**** Recorded data
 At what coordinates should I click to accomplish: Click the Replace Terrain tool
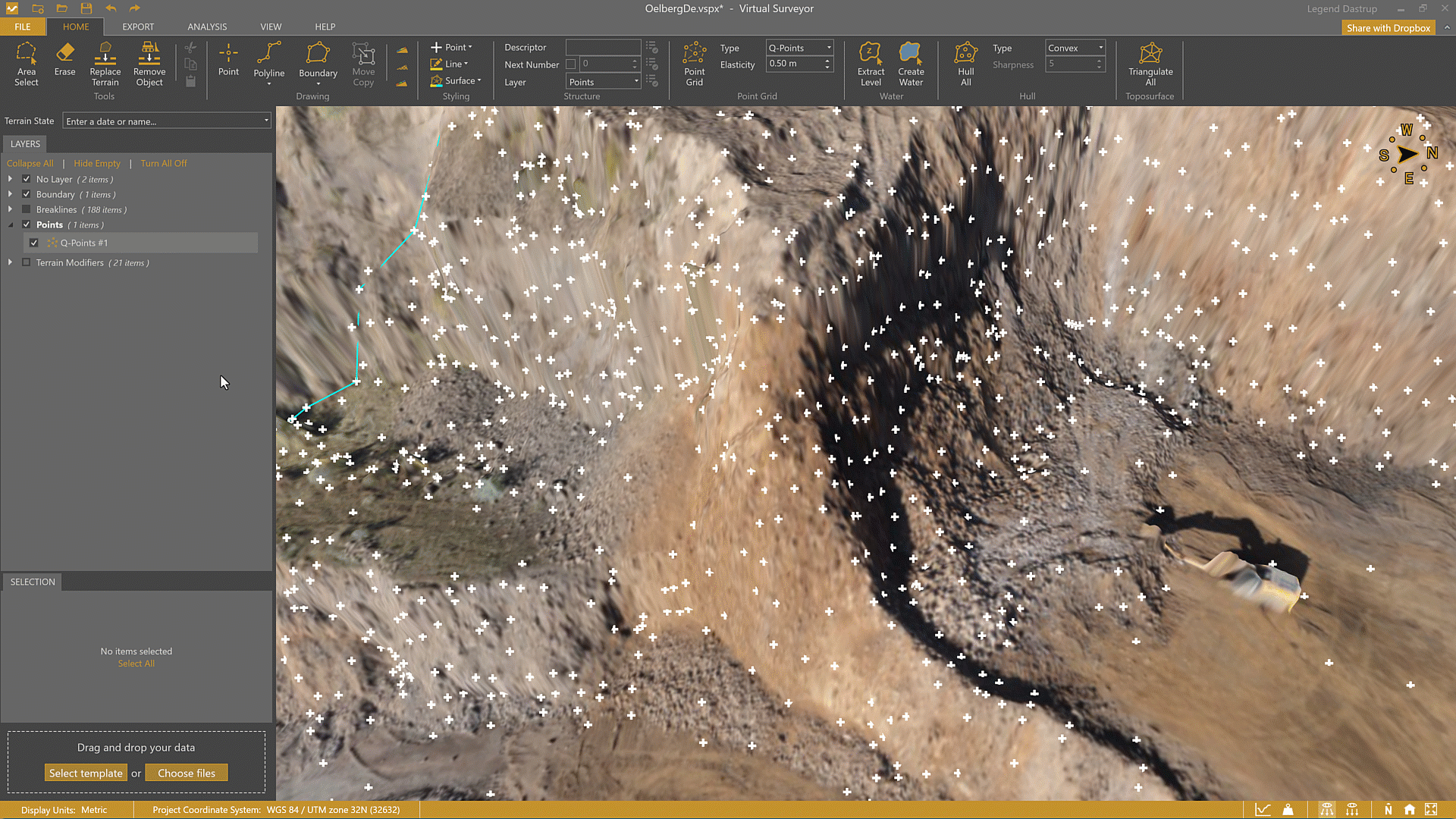[105, 64]
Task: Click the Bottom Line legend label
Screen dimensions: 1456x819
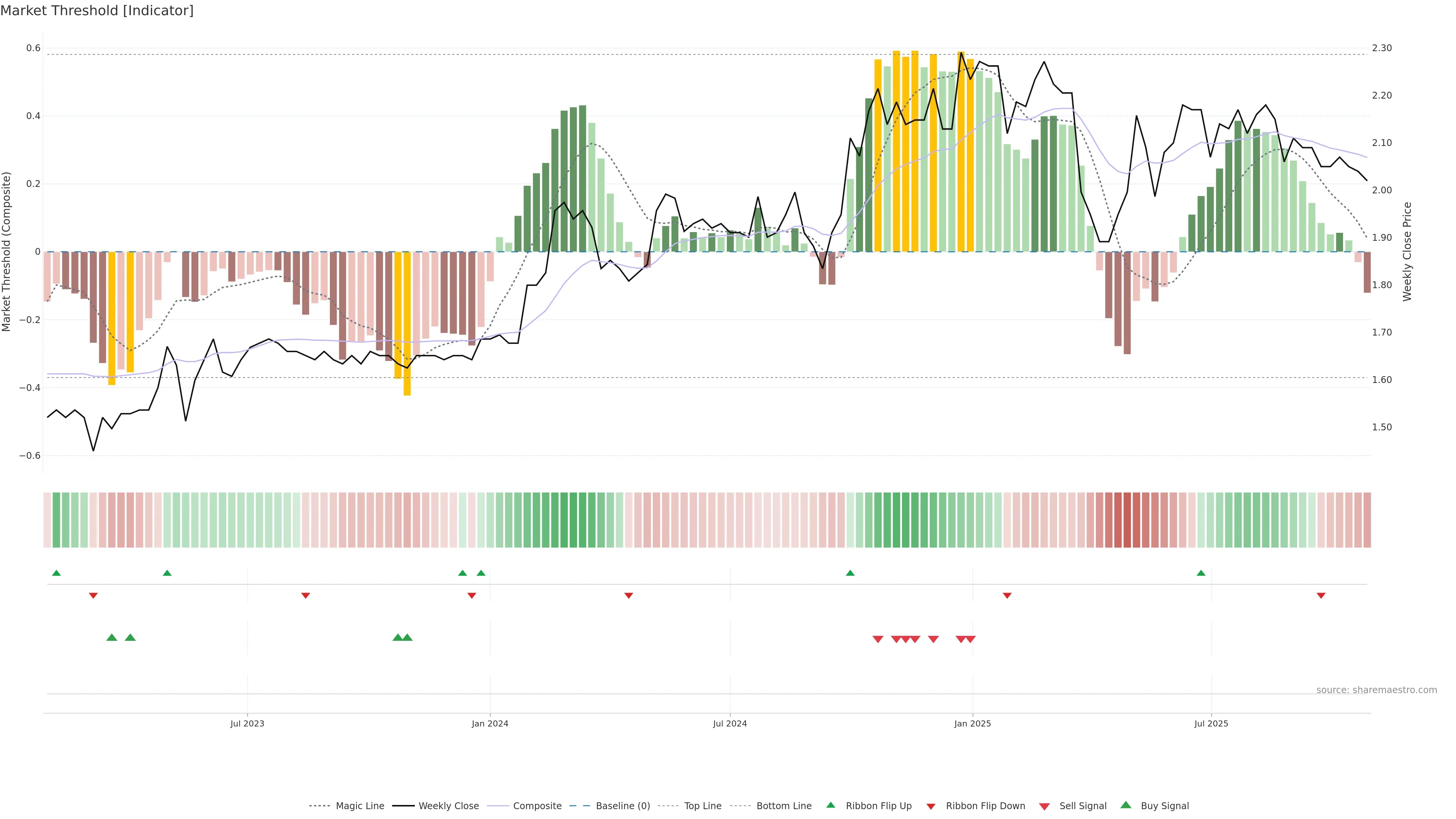Action: (x=783, y=806)
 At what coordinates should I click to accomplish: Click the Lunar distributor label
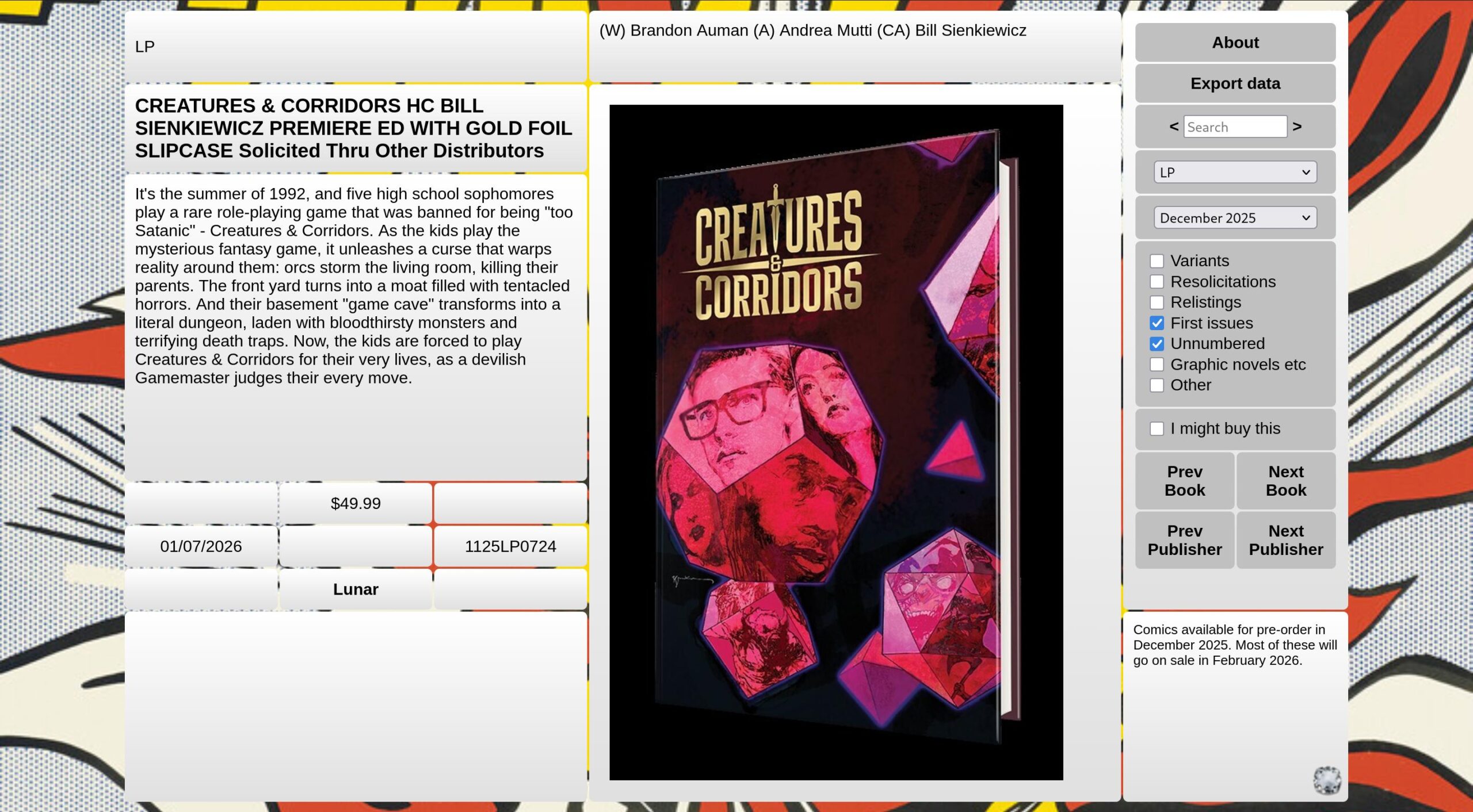point(355,589)
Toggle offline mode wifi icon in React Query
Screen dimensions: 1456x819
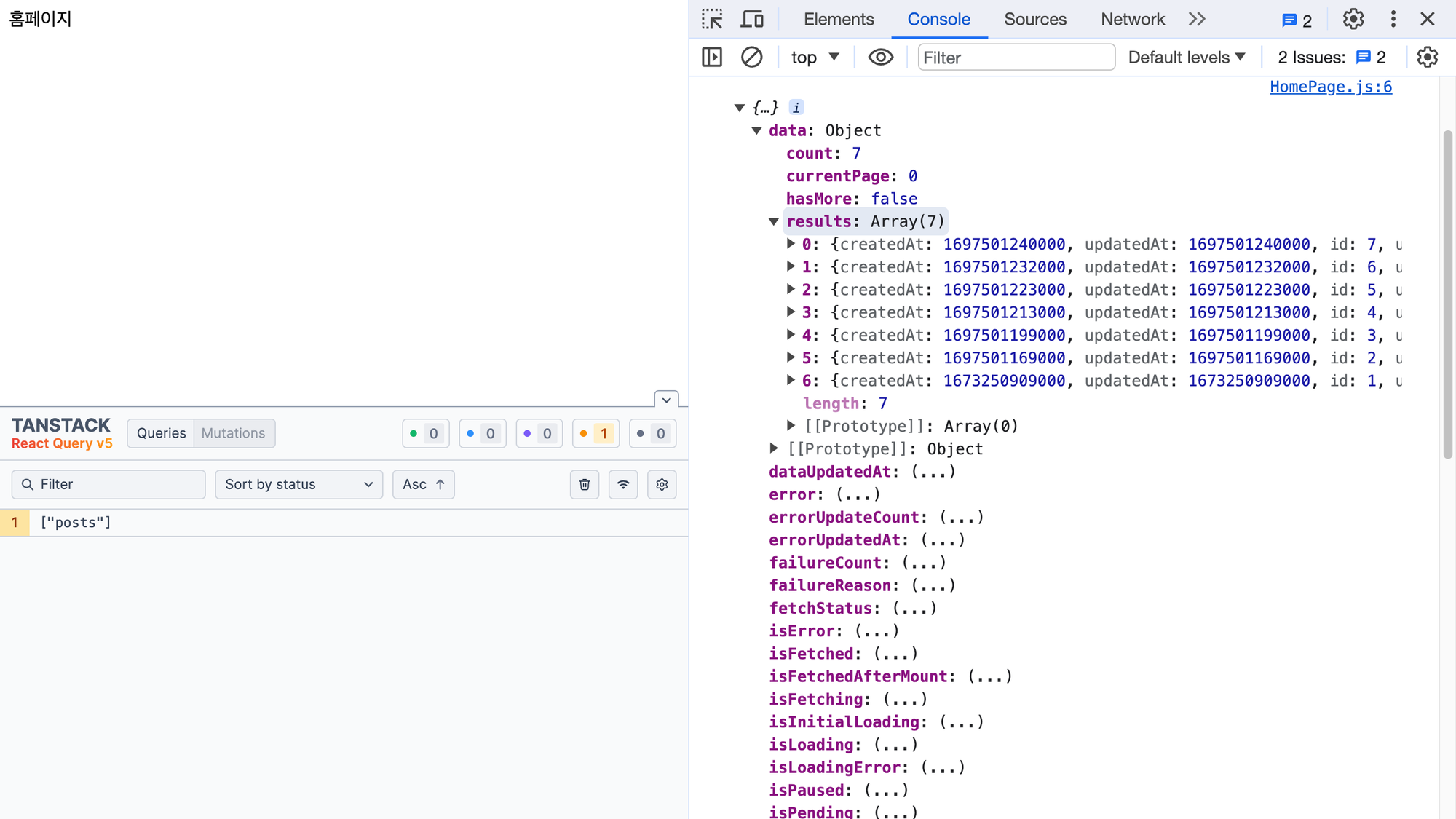coord(623,485)
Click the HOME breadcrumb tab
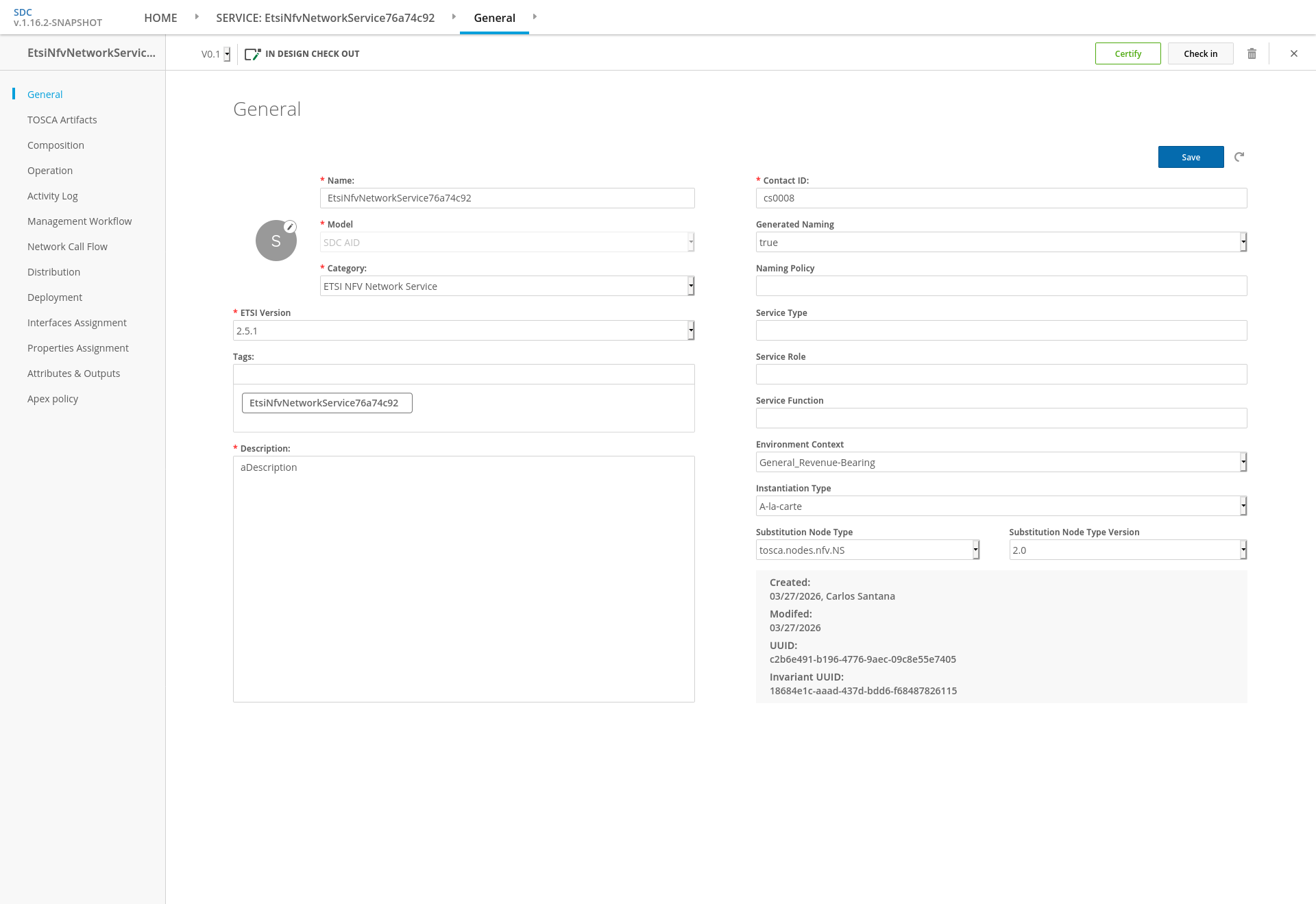The width and height of the screenshot is (1316, 904). pos(160,18)
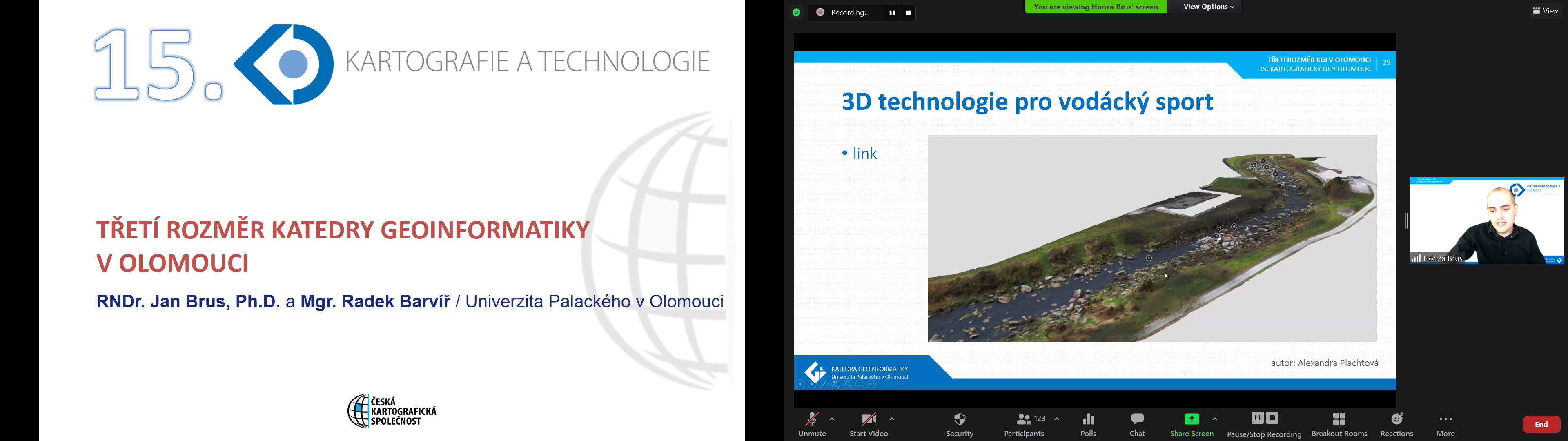The width and height of the screenshot is (1568, 441).
Task: Click Pause/Stop Recording in the toolbar
Action: point(1264,424)
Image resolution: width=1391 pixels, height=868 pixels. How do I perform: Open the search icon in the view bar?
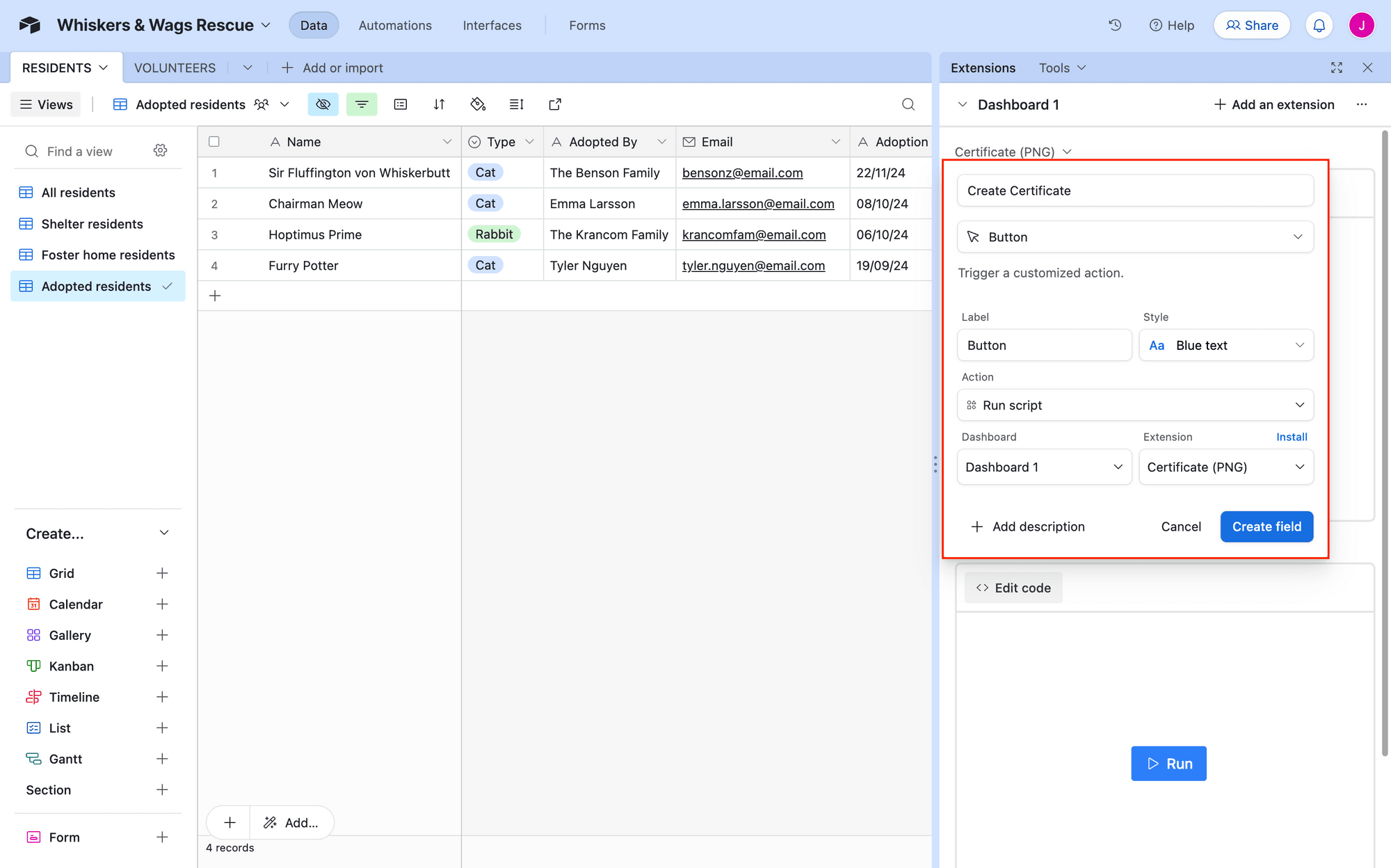pyautogui.click(x=908, y=104)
********
• [Work request] Reproduce the data verbatim. Do not carry any picture into the copy.

• [Your solution]
 At what coordinates should I click to accomplish: Click the Replace Terrain tool
[105, 64]
Task: Click the Bottom Line legend label
Screen dimensions: 1456x819
Action: (x=783, y=806)
 At what coordinates should I click to accomplish: Click the Lunar distributor label
point(355,589)
Toggle offline mode wifi icon in React Query
Screen dimensions: 1456x819
coord(623,485)
Click the HOME breadcrumb tab
The width and height of the screenshot is (1316, 904). pos(160,18)
The width and height of the screenshot is (1568, 441).
Task: Click Pause/Stop Recording in the toolbar
Action: point(1264,424)
Image resolution: width=1391 pixels, height=868 pixels. How do I perform: Open the search icon in the view bar?
pyautogui.click(x=908, y=104)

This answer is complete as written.